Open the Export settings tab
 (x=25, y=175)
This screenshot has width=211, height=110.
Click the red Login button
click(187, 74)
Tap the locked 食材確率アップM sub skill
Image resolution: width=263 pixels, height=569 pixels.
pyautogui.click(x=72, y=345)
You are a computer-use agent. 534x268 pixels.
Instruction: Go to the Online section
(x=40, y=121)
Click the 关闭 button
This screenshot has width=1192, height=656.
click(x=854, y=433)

----

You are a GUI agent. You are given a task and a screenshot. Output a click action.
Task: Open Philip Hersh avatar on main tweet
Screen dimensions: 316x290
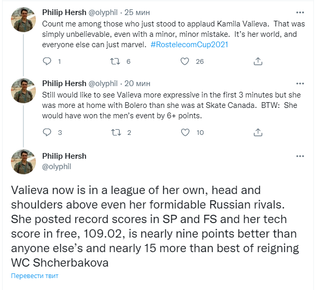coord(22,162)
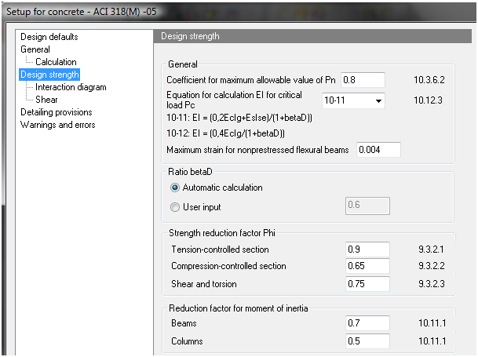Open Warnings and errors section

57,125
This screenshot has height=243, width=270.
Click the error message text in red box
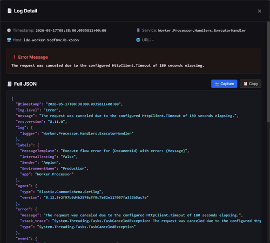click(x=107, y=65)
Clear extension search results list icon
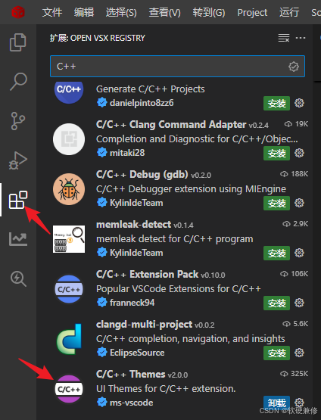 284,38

----

▸ WHAT YOU HAVE TO DO: I need each line from the listing where the word "agent" occurs.

▸ ANSWER SECTION:
You are a computer-use agent. 534x268 pixels.
You are a GUI agent. You are given a task and a screenshot. Output a click action.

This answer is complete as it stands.